- Excerpt -
==*==

From 2008 to 2013,  Dr. Andreas Marks was the Director and Chief Curator of the Clark Center for Japanese Art and Culture in California. He has a Ph.D. from Leiden University in the Netherlands and a master’s degree in East Asian Art History from the University of Bonn. A specialist of Japanese woodblock prints, he is the author of 14 books. His Publishers of Japanese Prints: A Compendium is the first comprehensive reference work in any language on Japanese print publishers. In 2014 he received an award from the International Ukiyo-e Society in Japan for his research.


April

Friday, April 13, 5:30 p.m.

The Metropolitan Museum of Art
1000 Fifth Ave.
New York, NY
(Meet at the Tour Group Desk at the Main Entrance)

The Poetry of Nature: Edo Paintings from the Fishbein-Bender Collection

John Carpenter, The Metropolitan Museum of Art’s Mary Griggs Burke Curator of Japanese Art, will be leading a JASA tour of the new exhibition, The Poetry of Nature: Edo Paintings from the Fishbein-Bender Collection. This exhibition highlights the outstanding collection of Edo-period paintings of various schools built by collectors Estelle P. Bender and her late husband, T. Richard Fishbein. To add a modern twist, contemporary Japanese ceramics from their collection will be juxtaposed with the paintings, while works in various formats and media from The Met collection will provide further context. The celebration of the natural world will serve as a unifying theme, and the intertwined relationship between poetry and the pictorial arts—so fundamental to Japanese tradition—will be a particular focus of the exhibition


May

Thursday,  May 3, 2 p.m.

The Brooklyn Museum
200 Eastern Pkwy
Brooklyn, NY
(Meet at the Information Desk at the Main Entrance)

==*==

- Data -
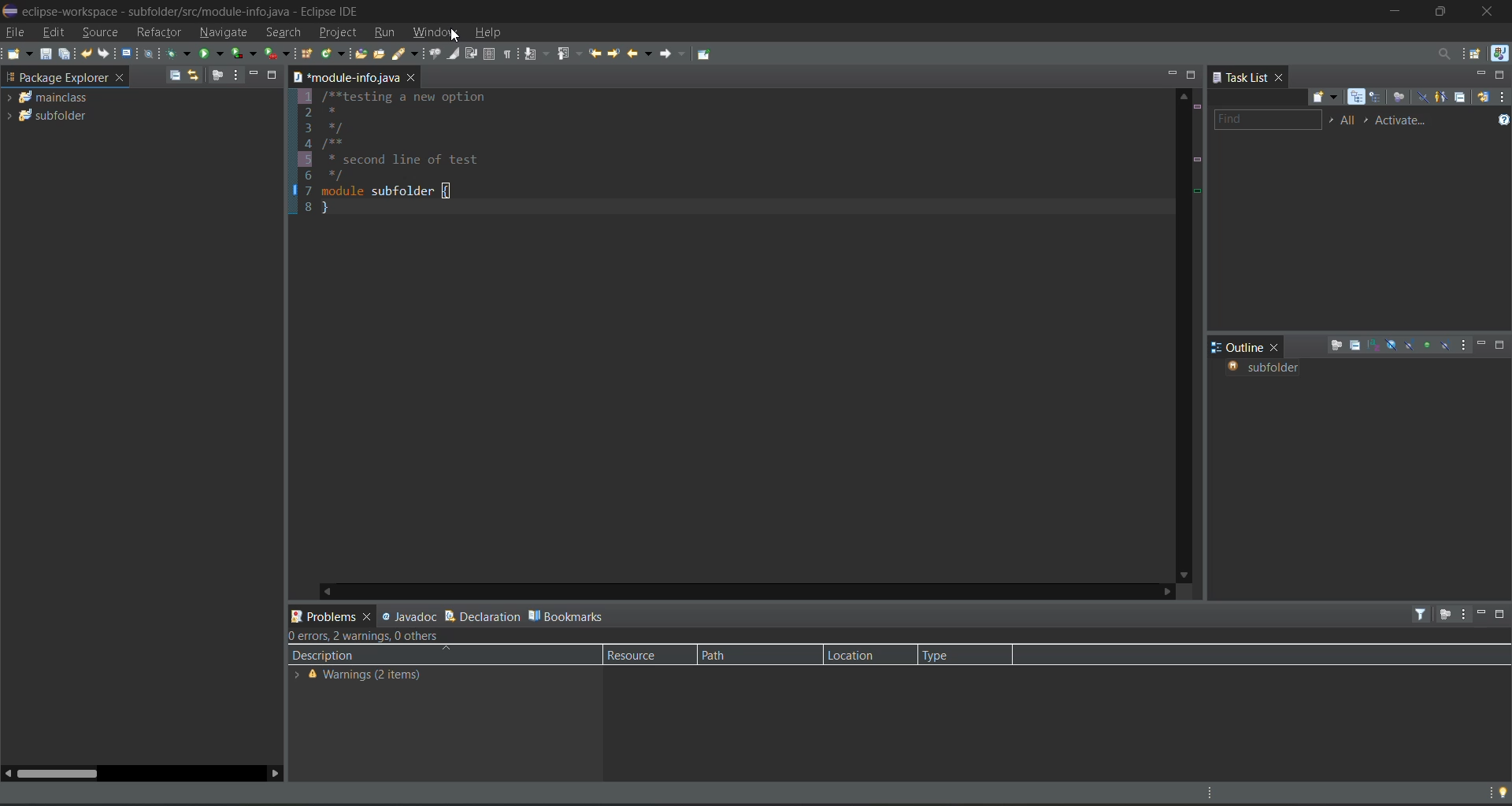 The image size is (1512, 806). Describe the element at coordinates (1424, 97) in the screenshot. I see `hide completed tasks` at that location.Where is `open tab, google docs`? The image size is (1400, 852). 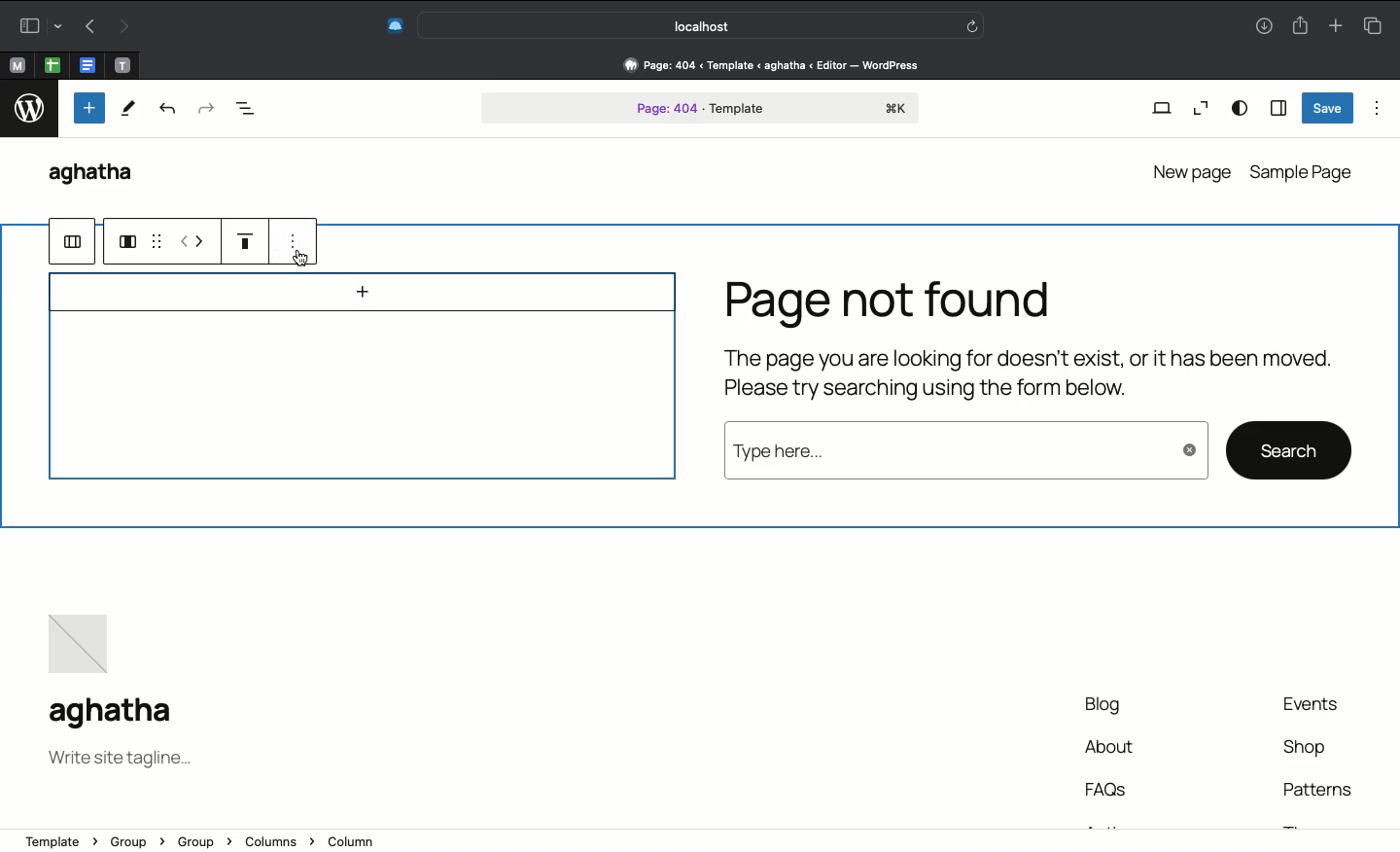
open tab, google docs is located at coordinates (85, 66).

==*==

- Goals -
1: Reproduce everything in the excerpt from "From 2008 to" down to "Group Desk at the Main Entrance)".
2: Summarize the excerpt in two sentences.
3: According to the excerpt, what organization gave Andreas Marks an award in 2014?
The material plays no part here.

- Solutions -
1:
From 2008 to 2013,  Dr. Andreas Marks was the Director and Chief Curator of the Clark Center for Japanese Art and Culture in California. He has a Ph.D. from Leiden University in the Netherlands and a master’s degree in East Asian Art History from the University of Bonn. A specialist of Japanese woodblock prints, he is the author of 14 books. His Publishers of Japanese Prints: A Compendium is the first comprehensive reference work in any language on Japanese print publishers. In 2014 he received an award from the International Ukiyo-e Society in Japan for his research.


April

Friday, April 13, 5:30 p.m.

The Metropolitan Museum of Art
1000 Fifth Ave.
New York, NY
(Meet at the Tour Group Desk at the Main Entrance)

2: Dr. Andreas Marks, a specialist of Japanese woodblock prints and the author of 14 books, was the Director and Chief Curator of the Clark Center for Japanese Art and Culture in California from 2008 to 2013. On Friday, April 13, John Carpenter will lead a JASA tour of The Poetry of Nature: Edo Paintings from the Fishbein-Bender Collection at The Metropolitan Museum of Art, and a Thursday, May 3 event is listed at The Brooklyn Museum.

3: The International Ukiyo-e Society in Japan.